[Saved entries]

★ ★ ★

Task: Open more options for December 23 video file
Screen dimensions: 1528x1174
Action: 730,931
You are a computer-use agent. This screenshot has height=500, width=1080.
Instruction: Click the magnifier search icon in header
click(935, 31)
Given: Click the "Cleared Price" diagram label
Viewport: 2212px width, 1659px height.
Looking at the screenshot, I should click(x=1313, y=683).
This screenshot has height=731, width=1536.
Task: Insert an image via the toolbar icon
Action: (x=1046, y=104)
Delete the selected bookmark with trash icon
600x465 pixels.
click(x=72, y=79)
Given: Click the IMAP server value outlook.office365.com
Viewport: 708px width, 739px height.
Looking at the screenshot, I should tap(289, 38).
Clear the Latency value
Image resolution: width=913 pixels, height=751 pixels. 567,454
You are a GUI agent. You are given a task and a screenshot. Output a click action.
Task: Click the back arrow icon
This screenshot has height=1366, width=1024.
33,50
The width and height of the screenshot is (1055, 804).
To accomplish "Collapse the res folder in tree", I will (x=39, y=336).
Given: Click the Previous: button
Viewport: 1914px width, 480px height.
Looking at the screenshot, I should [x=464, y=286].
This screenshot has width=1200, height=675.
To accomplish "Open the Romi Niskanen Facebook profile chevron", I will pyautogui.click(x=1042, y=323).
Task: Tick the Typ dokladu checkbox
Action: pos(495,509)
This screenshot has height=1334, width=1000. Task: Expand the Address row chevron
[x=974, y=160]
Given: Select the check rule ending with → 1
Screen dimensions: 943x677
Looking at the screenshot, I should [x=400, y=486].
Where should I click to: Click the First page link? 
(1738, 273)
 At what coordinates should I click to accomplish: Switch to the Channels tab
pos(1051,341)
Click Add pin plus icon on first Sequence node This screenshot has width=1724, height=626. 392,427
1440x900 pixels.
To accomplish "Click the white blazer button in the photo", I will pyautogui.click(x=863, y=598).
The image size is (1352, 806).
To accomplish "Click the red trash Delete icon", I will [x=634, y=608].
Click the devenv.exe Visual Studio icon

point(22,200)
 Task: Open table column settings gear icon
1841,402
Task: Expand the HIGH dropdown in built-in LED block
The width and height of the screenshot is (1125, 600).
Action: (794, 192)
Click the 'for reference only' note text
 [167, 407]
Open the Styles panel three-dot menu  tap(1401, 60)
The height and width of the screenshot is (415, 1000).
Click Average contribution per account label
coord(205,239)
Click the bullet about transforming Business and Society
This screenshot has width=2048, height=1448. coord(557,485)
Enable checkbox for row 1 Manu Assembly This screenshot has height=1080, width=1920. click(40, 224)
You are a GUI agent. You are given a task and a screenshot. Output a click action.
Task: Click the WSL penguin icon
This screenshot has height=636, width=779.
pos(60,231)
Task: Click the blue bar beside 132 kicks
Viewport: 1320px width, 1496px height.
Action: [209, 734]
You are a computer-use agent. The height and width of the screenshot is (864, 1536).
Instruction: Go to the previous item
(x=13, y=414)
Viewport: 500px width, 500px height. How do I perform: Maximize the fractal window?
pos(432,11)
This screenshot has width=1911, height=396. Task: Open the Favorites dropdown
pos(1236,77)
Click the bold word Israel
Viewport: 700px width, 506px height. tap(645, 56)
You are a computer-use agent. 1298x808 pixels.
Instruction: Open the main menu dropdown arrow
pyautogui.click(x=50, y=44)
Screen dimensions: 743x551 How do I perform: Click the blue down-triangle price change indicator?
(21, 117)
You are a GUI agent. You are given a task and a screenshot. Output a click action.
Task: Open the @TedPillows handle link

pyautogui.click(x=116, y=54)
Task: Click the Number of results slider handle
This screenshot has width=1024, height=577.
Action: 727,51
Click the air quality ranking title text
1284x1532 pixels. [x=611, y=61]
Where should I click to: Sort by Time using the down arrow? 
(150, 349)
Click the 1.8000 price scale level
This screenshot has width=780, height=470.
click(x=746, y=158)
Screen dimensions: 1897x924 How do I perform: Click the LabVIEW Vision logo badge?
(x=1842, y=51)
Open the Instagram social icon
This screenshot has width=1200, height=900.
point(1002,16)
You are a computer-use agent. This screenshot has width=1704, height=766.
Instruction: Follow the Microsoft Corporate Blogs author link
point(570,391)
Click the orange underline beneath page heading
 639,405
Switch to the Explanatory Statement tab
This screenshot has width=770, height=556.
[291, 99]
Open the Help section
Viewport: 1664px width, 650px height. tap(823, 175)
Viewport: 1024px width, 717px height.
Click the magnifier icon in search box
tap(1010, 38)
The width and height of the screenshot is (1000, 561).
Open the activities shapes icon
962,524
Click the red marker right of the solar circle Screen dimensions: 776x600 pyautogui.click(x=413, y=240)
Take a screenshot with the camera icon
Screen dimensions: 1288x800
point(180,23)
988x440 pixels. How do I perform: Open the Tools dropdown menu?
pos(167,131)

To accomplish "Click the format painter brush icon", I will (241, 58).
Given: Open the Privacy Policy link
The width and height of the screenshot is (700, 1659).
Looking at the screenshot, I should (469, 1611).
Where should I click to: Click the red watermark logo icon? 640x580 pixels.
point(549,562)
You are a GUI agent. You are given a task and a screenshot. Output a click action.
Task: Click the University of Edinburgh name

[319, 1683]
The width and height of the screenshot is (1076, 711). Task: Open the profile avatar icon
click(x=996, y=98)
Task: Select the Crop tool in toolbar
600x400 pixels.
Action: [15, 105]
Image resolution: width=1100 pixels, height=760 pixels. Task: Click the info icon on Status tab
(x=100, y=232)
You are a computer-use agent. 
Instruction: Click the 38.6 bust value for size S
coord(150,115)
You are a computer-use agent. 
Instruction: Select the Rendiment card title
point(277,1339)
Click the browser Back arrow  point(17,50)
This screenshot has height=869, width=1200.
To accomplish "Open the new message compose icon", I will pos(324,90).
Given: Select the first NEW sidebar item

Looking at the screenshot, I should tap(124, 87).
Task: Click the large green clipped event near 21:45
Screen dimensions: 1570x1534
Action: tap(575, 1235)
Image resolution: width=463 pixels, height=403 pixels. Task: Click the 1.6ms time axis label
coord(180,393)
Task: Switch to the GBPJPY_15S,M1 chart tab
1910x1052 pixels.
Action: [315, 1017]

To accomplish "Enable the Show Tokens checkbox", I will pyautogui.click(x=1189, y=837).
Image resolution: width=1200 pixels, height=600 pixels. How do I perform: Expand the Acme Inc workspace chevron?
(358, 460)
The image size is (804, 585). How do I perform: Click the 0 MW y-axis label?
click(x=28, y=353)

★ ★ ★

TO DO: The expected reply is a number only, the tally of lines in the data where the word "computer" is found.

REPLY: 6